Instructions for the task:
Transcribe each of the rows below without changing a single character.
* start Material provided *
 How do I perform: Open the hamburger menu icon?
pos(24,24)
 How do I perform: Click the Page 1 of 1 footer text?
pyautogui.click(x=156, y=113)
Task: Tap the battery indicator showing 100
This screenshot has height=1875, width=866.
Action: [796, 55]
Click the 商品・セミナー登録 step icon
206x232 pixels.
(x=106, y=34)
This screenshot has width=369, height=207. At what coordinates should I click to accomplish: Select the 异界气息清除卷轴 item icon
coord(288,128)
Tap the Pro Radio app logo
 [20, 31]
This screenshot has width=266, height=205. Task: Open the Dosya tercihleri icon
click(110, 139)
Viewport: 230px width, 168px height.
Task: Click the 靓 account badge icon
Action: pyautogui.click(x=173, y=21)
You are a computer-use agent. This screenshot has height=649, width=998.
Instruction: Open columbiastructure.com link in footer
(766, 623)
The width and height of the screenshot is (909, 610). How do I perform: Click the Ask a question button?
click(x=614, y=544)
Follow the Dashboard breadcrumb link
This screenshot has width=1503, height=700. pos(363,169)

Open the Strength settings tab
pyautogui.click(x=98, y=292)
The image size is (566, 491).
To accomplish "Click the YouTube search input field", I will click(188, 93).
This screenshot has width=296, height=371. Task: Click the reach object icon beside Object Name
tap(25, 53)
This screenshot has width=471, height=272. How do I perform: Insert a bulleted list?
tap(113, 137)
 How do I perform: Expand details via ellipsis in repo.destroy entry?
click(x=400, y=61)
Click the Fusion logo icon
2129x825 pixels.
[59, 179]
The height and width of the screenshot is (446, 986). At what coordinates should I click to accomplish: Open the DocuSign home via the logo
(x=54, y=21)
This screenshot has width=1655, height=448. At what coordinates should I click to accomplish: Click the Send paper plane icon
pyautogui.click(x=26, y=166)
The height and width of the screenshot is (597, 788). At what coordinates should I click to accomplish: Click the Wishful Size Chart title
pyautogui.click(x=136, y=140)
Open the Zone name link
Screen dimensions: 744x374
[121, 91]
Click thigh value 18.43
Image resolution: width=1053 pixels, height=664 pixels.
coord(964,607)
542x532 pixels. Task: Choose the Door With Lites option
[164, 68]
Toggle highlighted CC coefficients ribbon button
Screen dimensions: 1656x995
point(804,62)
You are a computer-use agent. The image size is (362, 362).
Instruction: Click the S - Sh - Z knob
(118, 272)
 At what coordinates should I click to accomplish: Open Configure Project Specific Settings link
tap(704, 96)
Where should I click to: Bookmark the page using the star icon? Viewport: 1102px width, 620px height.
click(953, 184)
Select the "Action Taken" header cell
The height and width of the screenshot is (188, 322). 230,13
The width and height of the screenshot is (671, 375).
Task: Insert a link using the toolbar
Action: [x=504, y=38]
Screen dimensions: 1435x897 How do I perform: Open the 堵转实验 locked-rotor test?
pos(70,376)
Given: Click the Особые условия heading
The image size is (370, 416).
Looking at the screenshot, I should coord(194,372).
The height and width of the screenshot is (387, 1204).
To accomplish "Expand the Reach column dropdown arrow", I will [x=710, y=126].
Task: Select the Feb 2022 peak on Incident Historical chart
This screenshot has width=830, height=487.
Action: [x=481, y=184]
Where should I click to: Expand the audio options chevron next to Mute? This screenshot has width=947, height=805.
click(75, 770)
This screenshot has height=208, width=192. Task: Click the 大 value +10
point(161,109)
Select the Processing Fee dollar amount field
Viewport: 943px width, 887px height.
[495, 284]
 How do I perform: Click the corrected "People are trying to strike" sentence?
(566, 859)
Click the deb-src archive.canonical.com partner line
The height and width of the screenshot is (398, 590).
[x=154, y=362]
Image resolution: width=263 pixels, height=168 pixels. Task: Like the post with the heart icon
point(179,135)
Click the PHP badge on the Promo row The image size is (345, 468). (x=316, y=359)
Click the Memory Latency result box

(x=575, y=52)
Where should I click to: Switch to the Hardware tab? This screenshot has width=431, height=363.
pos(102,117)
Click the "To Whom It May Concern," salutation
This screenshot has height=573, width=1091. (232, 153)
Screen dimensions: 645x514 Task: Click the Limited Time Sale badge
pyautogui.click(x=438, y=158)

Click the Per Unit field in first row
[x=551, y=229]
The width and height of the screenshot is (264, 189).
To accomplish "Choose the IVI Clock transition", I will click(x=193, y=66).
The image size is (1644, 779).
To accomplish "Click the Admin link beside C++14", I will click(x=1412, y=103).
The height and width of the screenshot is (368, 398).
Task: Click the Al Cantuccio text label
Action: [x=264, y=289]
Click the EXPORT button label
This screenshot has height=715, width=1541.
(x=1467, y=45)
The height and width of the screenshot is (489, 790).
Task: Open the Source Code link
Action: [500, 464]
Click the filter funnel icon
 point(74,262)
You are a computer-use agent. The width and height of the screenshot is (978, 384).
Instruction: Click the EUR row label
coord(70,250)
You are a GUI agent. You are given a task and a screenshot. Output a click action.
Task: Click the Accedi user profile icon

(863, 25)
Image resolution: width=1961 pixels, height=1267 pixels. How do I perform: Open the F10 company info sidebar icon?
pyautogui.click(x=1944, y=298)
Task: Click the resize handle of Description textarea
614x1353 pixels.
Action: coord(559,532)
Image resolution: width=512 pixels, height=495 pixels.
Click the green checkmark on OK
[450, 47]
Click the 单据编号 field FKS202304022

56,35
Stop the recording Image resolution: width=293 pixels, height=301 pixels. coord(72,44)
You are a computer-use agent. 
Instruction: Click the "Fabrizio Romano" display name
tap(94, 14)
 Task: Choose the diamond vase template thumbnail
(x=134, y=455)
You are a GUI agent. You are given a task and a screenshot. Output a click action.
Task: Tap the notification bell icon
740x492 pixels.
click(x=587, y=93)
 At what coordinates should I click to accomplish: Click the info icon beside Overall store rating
* end Material provided *
Written reply:
 How do I perform: Open the hamburger menu icon?
pos(24,24)
 How do I perform: Click the Page 1 of 1 footer text?
pyautogui.click(x=156, y=113)
Task: Tap the battery indicator showing 100
This screenshot has height=1875, width=866.
Action: [796, 55]
Click the 商品・セミナー登録 step icon
206x232 pixels.
(x=106, y=34)
This screenshot has width=369, height=207. At what coordinates should I click to accomplish: Select the 异界气息清除卷轴 item icon
coord(288,128)
Tap the Pro Radio app logo
 [20, 31]
This screenshot has width=266, height=205. Task: Open the Dosya tercihleri icon
click(110, 139)
Viewport: 230px width, 168px height.
Task: Click the 靓 account badge icon
Action: pyautogui.click(x=173, y=21)
You are a computer-use agent. This screenshot has height=649, width=998.
Instruction: Open columbiastructure.com link in footer
(766, 623)
The width and height of the screenshot is (909, 610). How do I perform: Click the Ask a question button?
click(x=614, y=544)
Follow the Dashboard breadcrumb link
This screenshot has width=1503, height=700. pos(363,169)

Open the Strength settings tab
pyautogui.click(x=98, y=292)
The image size is (566, 491).
To accomplish "Click the YouTube search input field", I will click(188, 93).
This screenshot has width=296, height=371. Task: Click the reach object icon beside Object Name
tap(25, 53)
This screenshot has width=471, height=272. How do I perform: Insert a bulleted list?
tap(113, 137)
 How do I perform: Expand details via ellipsis in repo.destroy entry?
click(x=400, y=61)
Click the Fusion logo icon
2129x825 pixels.
[59, 179]
The height and width of the screenshot is (446, 986). At what coordinates should I click to accomplish: Open the DocuSign home via the logo
(x=54, y=21)
This screenshot has width=1655, height=448. At what coordinates should I click to accomplish: Click the Send paper plane icon
pyautogui.click(x=26, y=166)
The height and width of the screenshot is (597, 788). At what coordinates should I click to accomplish: Click the Wishful Size Chart title
pyautogui.click(x=136, y=140)
Open the Zone name link
Screen dimensions: 744x374
[121, 91]
Click thigh value 18.43
Image resolution: width=1053 pixels, height=664 pixels.
coord(964,607)
542x532 pixels. Task: Choose the Door With Lites option
[164, 68]
Toggle highlighted CC coefficients ribbon button
Screen dimensions: 1656x995
point(804,62)
You are a computer-use agent. The image size is (362, 362).
Instruction: Click the S - Sh - Z knob
(118, 272)
 At what coordinates should I click to accomplish: Open Configure Project Specific Settings link
tap(704, 96)
Where should I click to: Bookmark the page using the star icon? Viewport: 1102px width, 620px height.
click(953, 184)
Select the "Action Taken" header cell
The height and width of the screenshot is (188, 322). 230,13
The width and height of the screenshot is (671, 375).
Task: Insert a link using the toolbar
Action: [x=504, y=38]
Screen dimensions: 1435x897 How do I perform: Open the 堵转实验 locked-rotor test?
pos(70,376)
Given: Click the Особые условия heading
The image size is (370, 416).
Looking at the screenshot, I should coord(194,372).
The height and width of the screenshot is (387, 1204).
To accomplish "Expand the Reach column dropdown arrow", I will [x=710, y=126].
Task: Select the Feb 2022 peak on Incident Historical chart
This screenshot has width=830, height=487.
Action: [x=481, y=184]
Where should I click to: Expand the audio options chevron next to Mute? This screenshot has width=947, height=805.
click(75, 770)
This screenshot has height=208, width=192. Task: Click the 大 value +10
point(161,109)
Select the Processing Fee dollar amount field
Viewport: 943px width, 887px height.
[495, 284]
 How do I perform: Click the corrected "People are trying to strike" sentence?
(566, 859)
Click the deb-src archive.canonical.com partner line
The height and width of the screenshot is (398, 590).
[x=154, y=362]
Image resolution: width=263 pixels, height=168 pixels. Task: Like the post with the heart icon
point(179,135)
Click the PHP badge on the Promo row The image size is (345, 468). (x=316, y=359)
Click the Memory Latency result box

(x=575, y=52)
Where should I click to: Switch to the Hardware tab? This screenshot has width=431, height=363.
pos(102,117)
Click the "To Whom It May Concern," salutation
This screenshot has height=573, width=1091. (232, 153)
Screen dimensions: 645x514 Task: Click the Limited Time Sale badge
pyautogui.click(x=438, y=158)

Click the Per Unit field in first row
[x=551, y=229]
The width and height of the screenshot is (264, 189).
To accomplish "Choose the IVI Clock transition", I will click(x=193, y=66).
The image size is (1644, 779).
To accomplish "Click the Admin link beside C++14", I will click(x=1412, y=103).
The height and width of the screenshot is (368, 398).
Task: Click the Al Cantuccio text label
Action: [x=264, y=289]
Click the EXPORT button label
This screenshot has height=715, width=1541.
(x=1467, y=45)
The height and width of the screenshot is (489, 790).
Task: Open the Source Code link
Action: [500, 464]
Click the filter funnel icon
 point(74,262)
You are a computer-use agent. The width and height of the screenshot is (978, 384).
Instruction: Click the EUR row label
coord(70,250)
You are a GUI agent. You are given a task and a screenshot. Output a click action.
Task: Click the Accedi user profile icon

(863, 25)
Image resolution: width=1961 pixels, height=1267 pixels. How do I perform: Open the F10 company info sidebar icon?
pyautogui.click(x=1944, y=298)
Task: Click the resize handle of Description textarea
614x1353 pixels.
Action: coord(559,532)
Image resolution: width=512 pixels, height=495 pixels.
Click the green checkmark on OK
[450, 47]
Click the 单据编号 field FKS202304022

56,35
Stop the recording Image resolution: width=293 pixels, height=301 pixels. coord(72,44)
You are a computer-use agent. 
Instruction: Click the "Fabrizio Romano" display name
tap(94, 14)
 Task: Choose the diamond vase template thumbnail
(x=134, y=455)
You are a GUI agent. You are given a task and a screenshot. Output a click action.
Task: Tap the notification bell icon
740x492 pixels.
click(x=587, y=93)
 At what coordinates should I click to accomplish: Click the info icon beside Overall store rating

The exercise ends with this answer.